*DESCRIPTION OF THE TASK:*
Your answer must be an exact copy of the listing.
———
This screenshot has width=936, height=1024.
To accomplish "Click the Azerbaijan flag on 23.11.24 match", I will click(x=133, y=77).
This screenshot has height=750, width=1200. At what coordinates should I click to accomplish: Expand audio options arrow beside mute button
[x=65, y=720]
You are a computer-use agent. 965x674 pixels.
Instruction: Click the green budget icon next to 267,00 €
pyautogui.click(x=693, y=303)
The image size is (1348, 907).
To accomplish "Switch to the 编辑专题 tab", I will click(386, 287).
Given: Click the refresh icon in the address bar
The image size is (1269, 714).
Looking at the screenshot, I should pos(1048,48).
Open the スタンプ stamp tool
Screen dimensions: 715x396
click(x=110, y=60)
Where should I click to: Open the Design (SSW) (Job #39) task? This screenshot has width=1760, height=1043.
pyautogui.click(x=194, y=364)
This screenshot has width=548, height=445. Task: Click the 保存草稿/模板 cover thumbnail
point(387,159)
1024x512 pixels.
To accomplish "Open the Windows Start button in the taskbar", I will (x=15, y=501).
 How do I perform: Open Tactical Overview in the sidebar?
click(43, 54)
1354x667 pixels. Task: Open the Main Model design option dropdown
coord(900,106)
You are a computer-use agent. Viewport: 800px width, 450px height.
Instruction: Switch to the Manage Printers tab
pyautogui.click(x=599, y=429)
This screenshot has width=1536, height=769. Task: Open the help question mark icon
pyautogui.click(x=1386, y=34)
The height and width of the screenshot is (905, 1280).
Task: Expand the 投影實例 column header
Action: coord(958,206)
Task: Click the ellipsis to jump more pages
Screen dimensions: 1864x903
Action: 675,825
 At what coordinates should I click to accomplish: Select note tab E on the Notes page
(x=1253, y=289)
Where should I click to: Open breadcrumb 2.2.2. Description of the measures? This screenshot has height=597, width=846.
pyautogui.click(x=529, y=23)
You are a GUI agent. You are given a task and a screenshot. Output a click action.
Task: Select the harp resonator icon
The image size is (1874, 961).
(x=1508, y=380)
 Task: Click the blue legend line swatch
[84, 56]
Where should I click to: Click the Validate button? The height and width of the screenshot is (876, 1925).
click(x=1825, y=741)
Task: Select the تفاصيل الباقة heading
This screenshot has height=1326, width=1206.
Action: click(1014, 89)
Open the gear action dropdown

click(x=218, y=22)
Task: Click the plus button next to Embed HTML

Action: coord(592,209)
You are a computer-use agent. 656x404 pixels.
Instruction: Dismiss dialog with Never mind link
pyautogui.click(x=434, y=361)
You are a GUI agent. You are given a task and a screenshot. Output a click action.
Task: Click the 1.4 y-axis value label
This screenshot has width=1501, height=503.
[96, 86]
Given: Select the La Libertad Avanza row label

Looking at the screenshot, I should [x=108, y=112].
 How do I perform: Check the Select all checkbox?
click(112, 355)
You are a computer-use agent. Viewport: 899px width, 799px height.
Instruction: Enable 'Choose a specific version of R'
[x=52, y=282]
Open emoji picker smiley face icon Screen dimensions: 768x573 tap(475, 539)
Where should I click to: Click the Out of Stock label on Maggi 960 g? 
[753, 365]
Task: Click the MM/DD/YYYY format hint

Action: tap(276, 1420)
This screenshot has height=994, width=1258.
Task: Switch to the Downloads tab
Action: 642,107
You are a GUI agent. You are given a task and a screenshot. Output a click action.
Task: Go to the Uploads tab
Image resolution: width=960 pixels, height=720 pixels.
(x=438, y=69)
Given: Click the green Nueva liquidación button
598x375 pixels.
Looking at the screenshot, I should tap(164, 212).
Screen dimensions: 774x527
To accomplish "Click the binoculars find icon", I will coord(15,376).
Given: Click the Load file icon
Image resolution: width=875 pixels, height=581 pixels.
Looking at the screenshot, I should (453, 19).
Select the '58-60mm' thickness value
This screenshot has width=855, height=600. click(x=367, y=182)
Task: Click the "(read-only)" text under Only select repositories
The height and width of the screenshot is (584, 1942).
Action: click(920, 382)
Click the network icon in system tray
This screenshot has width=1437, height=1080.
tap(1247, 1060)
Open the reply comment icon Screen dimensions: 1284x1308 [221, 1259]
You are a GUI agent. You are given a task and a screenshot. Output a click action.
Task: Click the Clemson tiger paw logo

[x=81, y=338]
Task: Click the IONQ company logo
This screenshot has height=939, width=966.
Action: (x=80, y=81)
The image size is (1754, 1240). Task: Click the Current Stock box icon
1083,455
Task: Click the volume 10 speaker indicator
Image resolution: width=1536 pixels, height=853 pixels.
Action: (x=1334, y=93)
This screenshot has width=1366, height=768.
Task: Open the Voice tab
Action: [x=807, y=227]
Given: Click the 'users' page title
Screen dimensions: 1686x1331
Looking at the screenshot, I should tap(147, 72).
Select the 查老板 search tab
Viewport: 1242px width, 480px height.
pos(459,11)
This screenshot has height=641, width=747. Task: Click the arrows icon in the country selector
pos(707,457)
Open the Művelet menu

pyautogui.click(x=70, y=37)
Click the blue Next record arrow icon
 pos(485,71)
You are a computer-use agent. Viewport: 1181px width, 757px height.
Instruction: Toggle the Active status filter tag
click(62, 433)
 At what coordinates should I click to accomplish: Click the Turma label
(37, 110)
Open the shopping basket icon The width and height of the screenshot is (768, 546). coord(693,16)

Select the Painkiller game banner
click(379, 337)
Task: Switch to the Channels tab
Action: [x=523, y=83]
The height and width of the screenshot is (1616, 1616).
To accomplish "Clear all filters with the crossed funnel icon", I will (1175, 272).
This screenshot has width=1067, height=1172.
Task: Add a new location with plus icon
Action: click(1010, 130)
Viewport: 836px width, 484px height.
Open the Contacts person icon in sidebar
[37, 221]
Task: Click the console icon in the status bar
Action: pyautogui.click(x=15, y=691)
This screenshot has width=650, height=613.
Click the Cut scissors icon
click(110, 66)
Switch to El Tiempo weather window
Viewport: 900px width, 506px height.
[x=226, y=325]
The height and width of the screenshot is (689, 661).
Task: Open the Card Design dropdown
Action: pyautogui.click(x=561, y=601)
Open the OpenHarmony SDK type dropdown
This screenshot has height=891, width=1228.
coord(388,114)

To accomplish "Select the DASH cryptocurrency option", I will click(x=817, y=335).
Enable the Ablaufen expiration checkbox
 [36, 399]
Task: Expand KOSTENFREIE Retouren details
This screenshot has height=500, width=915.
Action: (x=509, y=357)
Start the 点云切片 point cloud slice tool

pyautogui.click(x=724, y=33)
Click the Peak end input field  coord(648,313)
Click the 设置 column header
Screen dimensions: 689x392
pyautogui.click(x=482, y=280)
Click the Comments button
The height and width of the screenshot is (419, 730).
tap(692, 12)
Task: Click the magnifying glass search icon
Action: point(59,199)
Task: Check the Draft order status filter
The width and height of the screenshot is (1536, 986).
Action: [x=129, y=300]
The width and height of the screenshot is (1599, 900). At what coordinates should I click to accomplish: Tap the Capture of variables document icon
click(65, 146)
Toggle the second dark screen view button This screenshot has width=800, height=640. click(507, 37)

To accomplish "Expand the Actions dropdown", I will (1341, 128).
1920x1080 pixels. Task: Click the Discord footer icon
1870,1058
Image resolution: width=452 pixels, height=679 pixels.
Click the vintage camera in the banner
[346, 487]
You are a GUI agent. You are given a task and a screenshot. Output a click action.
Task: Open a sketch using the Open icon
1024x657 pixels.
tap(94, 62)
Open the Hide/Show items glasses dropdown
———
*OUTPUT OF THE EXERCISE:*
This screenshot has width=936, height=1024.
To accomplish "Click the Azerbaijan flag on 23.11.24 match", I will click(x=133, y=77).
This screenshot has height=750, width=1200. At what coordinates should I click to accomplish: Expand audio options arrow beside mute button
[x=65, y=720]
You are a computer-use agent. 965x674 pixels.
Instruction: Click the green budget icon next to 267,00 €
pyautogui.click(x=693, y=303)
The image size is (1348, 907).
To accomplish "Switch to the 编辑专题 tab", I will click(386, 287).
Given: Click the refresh icon in the address bar
The image size is (1269, 714).
Looking at the screenshot, I should pos(1048,48).
Open the スタンプ stamp tool
Screen dimensions: 715x396
click(x=110, y=60)
Where should I click to: Open the Design (SSW) (Job #39) task? This screenshot has width=1760, height=1043.
pyautogui.click(x=194, y=364)
This screenshot has width=548, height=445. Task: Click the 保存草稿/模板 cover thumbnail
point(387,159)
1024x512 pixels.
To accomplish "Open the Windows Start button in the taskbar", I will (x=15, y=501).
 How do I perform: Open Tactical Overview in the sidebar?
click(43, 54)
1354x667 pixels. Task: Open the Main Model design option dropdown
coord(900,106)
You are a computer-use agent. Viewport: 800px width, 450px height.
Instruction: Switch to the Manage Printers tab
pyautogui.click(x=599, y=429)
This screenshot has width=1536, height=769. Task: Open the help question mark icon
pyautogui.click(x=1386, y=34)
The height and width of the screenshot is (905, 1280).
Task: Expand the 投影實例 column header
Action: coord(958,206)
Task: Click the ellipsis to jump more pages
Screen dimensions: 1864x903
Action: 675,825
 At what coordinates should I click to accomplish: Select note tab E on the Notes page
(x=1253, y=289)
Where should I click to: Open breadcrumb 2.2.2. Description of the measures? This screenshot has height=597, width=846.
pyautogui.click(x=529, y=23)
You are a GUI agent. You are given a task and a screenshot. Output a click action.
Task: Select the harp resonator icon
The image size is (1874, 961).
(x=1508, y=380)
 Task: Click the blue legend line swatch
[84, 56]
Where should I click to: Click the Validate button? The height and width of the screenshot is (876, 1925).
click(x=1825, y=741)
Task: Select the تفاصيل الباقة heading
This screenshot has height=1326, width=1206.
Action: click(1014, 89)
Open the gear action dropdown

click(x=218, y=22)
Task: Click the plus button next to Embed HTML

Action: coord(592,209)
You are a computer-use agent. 656x404 pixels.
Instruction: Dismiss dialog with Never mind link
pyautogui.click(x=434, y=361)
You are a GUI agent. You are given a task and a screenshot. Output a click action.
Task: Click the 1.4 y-axis value label
This screenshot has width=1501, height=503.
[96, 86]
Given: Select the La Libertad Avanza row label

Looking at the screenshot, I should [x=108, y=112].
 How do I perform: Check the Select all checkbox?
click(112, 355)
You are a computer-use agent. Viewport: 899px width, 799px height.
Instruction: Enable 'Choose a specific version of R'
[x=52, y=282]
Open emoji picker smiley face icon Screen dimensions: 768x573 tap(475, 539)
Where should I click to: Click the Out of Stock label on Maggi 960 g? 
[753, 365]
Task: Click the MM/DD/YYYY format hint

Action: tap(276, 1420)
This screenshot has height=994, width=1258.
Task: Switch to the Downloads tab
Action: 642,107
You are a GUI agent. You are given a task and a screenshot. Output a click action.
Task: Go to the Uploads tab
Image resolution: width=960 pixels, height=720 pixels.
(x=438, y=69)
Given: Click the green Nueva liquidación button
598x375 pixels.
Looking at the screenshot, I should tap(164, 212).
Screen dimensions: 774x527
To accomplish "Click the binoculars find icon", I will coord(15,376).
Given: Click the Load file icon
Image resolution: width=875 pixels, height=581 pixels.
Looking at the screenshot, I should (453, 19).
Select the '58-60mm' thickness value
This screenshot has width=855, height=600. click(x=367, y=182)
Task: Click the "(read-only)" text under Only select repositories
The height and width of the screenshot is (584, 1942).
Action: click(920, 382)
Click the network icon in system tray
This screenshot has width=1437, height=1080.
tap(1247, 1060)
Open the reply comment icon Screen dimensions: 1284x1308 [221, 1259]
You are a GUI agent. You are given a task and a screenshot. Output a click action.
Task: Click the Clemson tiger paw logo

[x=81, y=338]
Task: Click the IONQ company logo
This screenshot has height=939, width=966.
Action: (x=80, y=81)
The image size is (1754, 1240). Task: Click the Current Stock box icon
1083,455
Task: Click the volume 10 speaker indicator
Image resolution: width=1536 pixels, height=853 pixels.
Action: (x=1334, y=93)
This screenshot has width=1366, height=768.
Task: Open the Voice tab
Action: [x=807, y=227]
Given: Click the 'users' page title
Screen dimensions: 1686x1331
Looking at the screenshot, I should tap(147, 72).
Select the 查老板 search tab
Viewport: 1242px width, 480px height.
pos(459,11)
This screenshot has height=641, width=747. Task: Click the arrows icon in the country selector
pos(707,457)
Open the Művelet menu

pyautogui.click(x=70, y=37)
Click the blue Next record arrow icon
 pos(485,71)
You are a computer-use agent. Viewport: 1181px width, 757px height.
Instruction: Toggle the Active status filter tag
click(62, 433)
 At what coordinates should I click to accomplish: Click the Turma label
(37, 110)
Open the shopping basket icon The width and height of the screenshot is (768, 546). coord(693,16)

Select the Painkiller game banner
click(379, 337)
Task: Switch to the Channels tab
Action: [x=523, y=83]
The height and width of the screenshot is (1616, 1616).
To accomplish "Clear all filters with the crossed funnel icon", I will (1175, 272).
This screenshot has width=1067, height=1172.
Task: Add a new location with plus icon
Action: click(1010, 130)
Viewport: 836px width, 484px height.
Open the Contacts person icon in sidebar
[37, 221]
Task: Click the console icon in the status bar
Action: pyautogui.click(x=15, y=691)
This screenshot has width=650, height=613.
Click the Cut scissors icon
click(110, 66)
Switch to El Tiempo weather window
Viewport: 900px width, 506px height.
[x=226, y=325]
The height and width of the screenshot is (689, 661).
Task: Open the Card Design dropdown
Action: pyautogui.click(x=561, y=601)
Open the OpenHarmony SDK type dropdown
This screenshot has height=891, width=1228.
coord(388,114)

To accomplish "Select the DASH cryptocurrency option", I will click(x=817, y=335).
Enable the Ablaufen expiration checkbox
 [36, 399]
Task: Expand KOSTENFREIE Retouren details
This screenshot has height=500, width=915.
Action: (x=509, y=357)
Start the 点云切片 point cloud slice tool

pyautogui.click(x=724, y=33)
Click the Peak end input field  coord(648,313)
Click the 设置 column header
Screen dimensions: 689x392
pyautogui.click(x=482, y=280)
Click the Comments button
The height and width of the screenshot is (419, 730).
tap(692, 12)
Task: Click the magnifying glass search icon
Action: point(59,199)
Task: Check the Draft order status filter
The width and height of the screenshot is (1536, 986).
Action: [x=129, y=300]
The width and height of the screenshot is (1599, 900). At what coordinates should I click to accomplish: Tap the Capture of variables document icon
click(65, 146)
Toggle the second dark screen view button This screenshot has width=800, height=640. click(507, 37)

To accomplish "Expand the Actions dropdown", I will (1341, 128).
1920x1080 pixels. Task: Click the Discord footer icon
1870,1058
Image resolution: width=452 pixels, height=679 pixels.
Click the vintage camera in the banner
[346, 487]
You are a GUI agent. You are given a task and a screenshot. Output a click action.
Task: Open a sketch using the Open icon
1024x657 pixels.
tap(94, 62)
Open the Hide/Show items glasses dropdown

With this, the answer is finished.